◆ Items ◆
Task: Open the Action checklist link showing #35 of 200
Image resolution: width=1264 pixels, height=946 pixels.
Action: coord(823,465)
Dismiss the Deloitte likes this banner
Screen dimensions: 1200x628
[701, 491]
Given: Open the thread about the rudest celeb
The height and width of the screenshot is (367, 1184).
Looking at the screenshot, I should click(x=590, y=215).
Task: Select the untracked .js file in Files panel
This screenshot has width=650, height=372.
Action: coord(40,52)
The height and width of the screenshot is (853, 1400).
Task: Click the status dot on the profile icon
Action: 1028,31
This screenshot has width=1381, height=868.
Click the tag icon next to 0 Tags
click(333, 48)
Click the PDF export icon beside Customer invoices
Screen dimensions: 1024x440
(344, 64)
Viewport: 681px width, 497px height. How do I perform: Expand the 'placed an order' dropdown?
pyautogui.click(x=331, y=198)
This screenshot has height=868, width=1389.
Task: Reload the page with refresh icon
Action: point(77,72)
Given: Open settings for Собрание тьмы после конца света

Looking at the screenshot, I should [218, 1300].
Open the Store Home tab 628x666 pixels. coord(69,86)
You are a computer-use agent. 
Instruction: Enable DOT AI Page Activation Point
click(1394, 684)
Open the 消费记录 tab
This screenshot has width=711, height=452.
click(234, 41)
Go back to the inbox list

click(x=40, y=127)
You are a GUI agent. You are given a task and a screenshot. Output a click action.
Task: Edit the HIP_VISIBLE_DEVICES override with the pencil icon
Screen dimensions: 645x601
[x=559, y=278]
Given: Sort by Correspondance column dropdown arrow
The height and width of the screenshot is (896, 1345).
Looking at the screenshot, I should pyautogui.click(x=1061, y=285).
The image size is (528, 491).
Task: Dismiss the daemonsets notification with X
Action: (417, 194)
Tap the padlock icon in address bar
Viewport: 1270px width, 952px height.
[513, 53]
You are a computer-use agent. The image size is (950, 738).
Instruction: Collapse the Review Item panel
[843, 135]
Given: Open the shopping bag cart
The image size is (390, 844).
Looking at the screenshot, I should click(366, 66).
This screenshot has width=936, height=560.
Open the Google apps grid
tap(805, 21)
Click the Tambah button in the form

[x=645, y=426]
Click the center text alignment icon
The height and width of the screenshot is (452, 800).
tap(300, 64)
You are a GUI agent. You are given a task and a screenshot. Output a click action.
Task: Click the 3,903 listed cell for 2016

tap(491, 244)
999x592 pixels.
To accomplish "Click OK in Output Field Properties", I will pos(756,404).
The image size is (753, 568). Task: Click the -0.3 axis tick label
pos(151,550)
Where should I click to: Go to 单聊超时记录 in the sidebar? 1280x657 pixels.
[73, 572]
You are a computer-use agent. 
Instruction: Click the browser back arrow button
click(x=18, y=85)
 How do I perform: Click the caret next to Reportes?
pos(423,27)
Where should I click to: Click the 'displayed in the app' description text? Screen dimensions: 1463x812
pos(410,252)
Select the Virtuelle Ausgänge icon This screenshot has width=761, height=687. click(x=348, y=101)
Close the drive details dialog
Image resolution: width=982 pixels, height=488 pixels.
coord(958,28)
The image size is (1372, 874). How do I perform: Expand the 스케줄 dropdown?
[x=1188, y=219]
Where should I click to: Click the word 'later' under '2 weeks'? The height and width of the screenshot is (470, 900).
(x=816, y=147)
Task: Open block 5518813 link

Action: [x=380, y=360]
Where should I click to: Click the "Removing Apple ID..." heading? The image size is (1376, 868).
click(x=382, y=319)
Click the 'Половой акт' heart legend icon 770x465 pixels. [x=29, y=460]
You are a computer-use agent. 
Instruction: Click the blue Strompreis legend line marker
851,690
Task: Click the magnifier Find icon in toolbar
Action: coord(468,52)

◆ Problem requirements ◆
Return all of the lines above verbatim, leaving every character unchanged.

◆ Response ◆
Task: Open the Action checklist link showing #35 of 200
Image resolution: width=1264 pixels, height=946 pixels.
Action: coord(823,465)
Dismiss the Deloitte likes this banner
Screen dimensions: 1200x628
[701, 491]
Given: Open the thread about the rudest celeb
The height and width of the screenshot is (367, 1184).
Looking at the screenshot, I should click(x=590, y=215).
Task: Select the untracked .js file in Files panel
This screenshot has width=650, height=372.
Action: coord(40,52)
The height and width of the screenshot is (853, 1400).
Task: Click the status dot on the profile icon
Action: 1028,31
This screenshot has width=1381, height=868.
Click the tag icon next to 0 Tags
click(333, 48)
Click the PDF export icon beside Customer invoices
Screen dimensions: 1024x440
(344, 64)
Viewport: 681px width, 497px height. How do I perform: Expand the 'placed an order' dropdown?
pyautogui.click(x=331, y=198)
This screenshot has height=868, width=1389.
Task: Reload the page with refresh icon
Action: point(77,72)
Given: Open settings for Собрание тьмы после конца света

Looking at the screenshot, I should [218, 1300].
Open the Store Home tab 628x666 pixels. coord(69,86)
You are a computer-use agent. 
Instruction: Enable DOT AI Page Activation Point
click(1394, 684)
Open the 消费记录 tab
This screenshot has width=711, height=452.
click(234, 41)
Go back to the inbox list

click(x=40, y=127)
You are a GUI agent. You are given a task and a screenshot. Output a click action.
Task: Edit the HIP_VISIBLE_DEVICES override with the pencil icon
Screen dimensions: 645x601
[x=559, y=278]
Given: Sort by Correspondance column dropdown arrow
The height and width of the screenshot is (896, 1345).
Looking at the screenshot, I should pyautogui.click(x=1061, y=285).
The image size is (528, 491).
Task: Dismiss the daemonsets notification with X
Action: (417, 194)
Tap the padlock icon in address bar
Viewport: 1270px width, 952px height.
[513, 53]
You are a computer-use agent. The image size is (950, 738).
Instruction: Collapse the Review Item panel
[843, 135]
Given: Open the shopping bag cart
The image size is (390, 844).
Looking at the screenshot, I should click(366, 66).
This screenshot has width=936, height=560.
Open the Google apps grid
tap(805, 21)
Click the Tambah button in the form

[x=645, y=426]
Click the center text alignment icon
The height and width of the screenshot is (452, 800).
tap(300, 64)
You are a GUI agent. You are given a task and a screenshot. Output a click action.
Task: Click the 3,903 listed cell for 2016

tap(491, 244)
999x592 pixels.
To accomplish "Click OK in Output Field Properties", I will pos(756,404).
The image size is (753, 568). Task: Click the -0.3 axis tick label
pos(151,550)
Where should I click to: Go to 单聊超时记录 in the sidebar? 1280x657 pixels.
[73, 572]
You are a computer-use agent. 
Instruction: Click the browser back arrow button
click(x=18, y=85)
 How do I perform: Click the caret next to Reportes?
pos(423,27)
Where should I click to: Click the 'displayed in the app' description text? Screen dimensions: 1463x812
pos(410,252)
Select the Virtuelle Ausgänge icon This screenshot has width=761, height=687. click(x=348, y=101)
Close the drive details dialog
Image resolution: width=982 pixels, height=488 pixels.
coord(958,28)
The image size is (1372, 874). How do I perform: Expand the 스케줄 dropdown?
[x=1188, y=219]
Where should I click to: Click the word 'later' under '2 weeks'? The height and width of the screenshot is (470, 900).
(x=816, y=147)
Task: Open block 5518813 link

Action: [x=380, y=360]
Where should I click to: Click the "Removing Apple ID..." heading? The image size is (1376, 868).
click(x=382, y=319)
Click the 'Половой акт' heart legend icon 770x465 pixels. [x=29, y=460]
You are a computer-use agent. 
Instruction: Click the blue Strompreis legend line marker
851,690
Task: Click the magnifier Find icon in toolbar
Action: coord(468,52)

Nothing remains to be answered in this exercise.